**Exercise:** Convert the lines below into a JSON list of strings with one string per line, skipping blank lines. Leave the pictures out.

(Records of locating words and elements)
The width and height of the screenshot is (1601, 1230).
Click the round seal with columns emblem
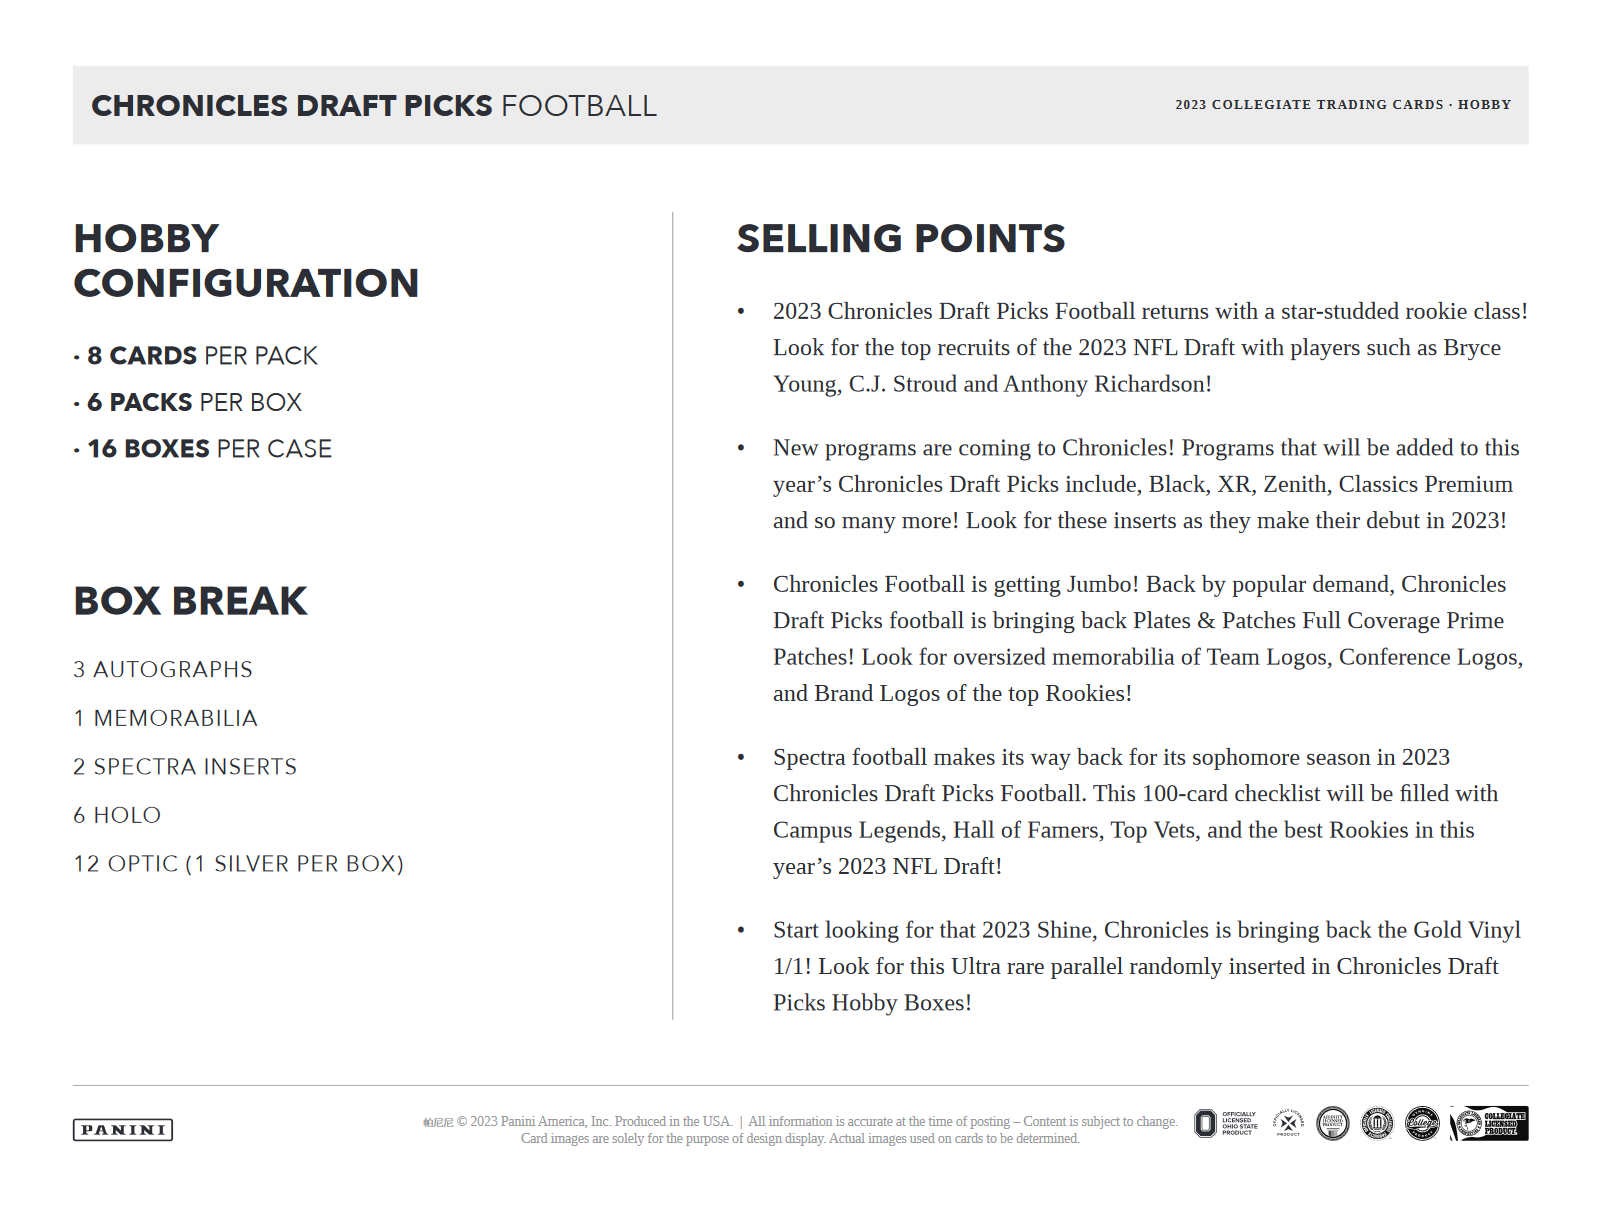(x=1377, y=1124)
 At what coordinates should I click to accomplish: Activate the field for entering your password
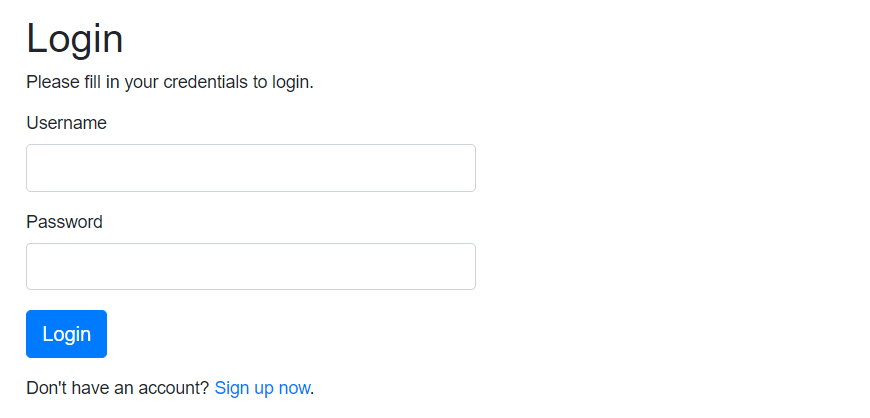250,267
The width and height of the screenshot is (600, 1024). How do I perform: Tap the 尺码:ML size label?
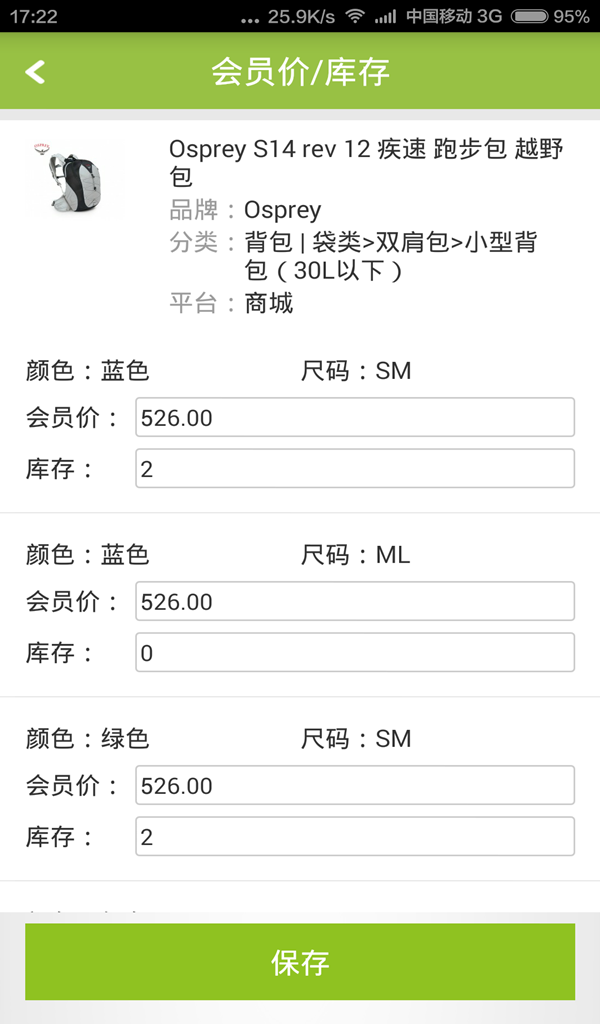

**Written reply:**
[
  "The width and height of the screenshot is (1601, 1230).",
  "Click the round seal with columns emblem",
  "(x=1377, y=1124)",
  " At what coordinates should I click to accomplish: Activate the field for entering your password",
  "250,267",
  "The width and height of the screenshot is (600, 1024). How do I perform: Tap the 尺码:ML size label?"
]